I've been interning at Cilk Arts this summer, working mainly on
designing and implementing a very interesting analysis tool for Cilk++ programs
(more on that later!). I have also, of course, gotten a chance to spend some time
writing Cilk++ code, and boy is it fun. My first impressions were that the
cilk_spawn and cilk_for keywords felt like magical "go faster!"
keywords -- as long as my loops or recursive functions were written without undue
global side-effects (which I tend to avoid anyway, because I'm fond of
functional programming), all I had to do was add in the Cilk keywords, and
presto, my code ran faster (on a multicore machine).

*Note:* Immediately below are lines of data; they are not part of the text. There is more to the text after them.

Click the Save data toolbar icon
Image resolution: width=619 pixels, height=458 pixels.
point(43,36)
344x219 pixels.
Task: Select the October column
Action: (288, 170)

When I really did need global variables, it was pretty easy to use Cilk hyperobjects to still get race-free parallelism, without using any locks. And there is a great, visceral satisfaction in running Cilkscreen and having it report that your program is 100% race-free -- if you've ever written a program in Haskell and gotten it to compile, you know the good feeling I'm talking about.
Of course, I wasn't much satisfied with everything working well, so I immediately set out to see if I could break it. Here, I've
documented my adventures in writing some simple Cilk++ code, some surprises I encountered, and what we're doing over here to help you avoid the same pitfalls in your own
parallel code.
Matrix Multiplication
Let's take a look at a few algorithms for multiplying large, dense
matrices -- a good example of an algorithm that seems simple on the surface, but
that can go quite wrong if you're not careful. The most obvious (serial)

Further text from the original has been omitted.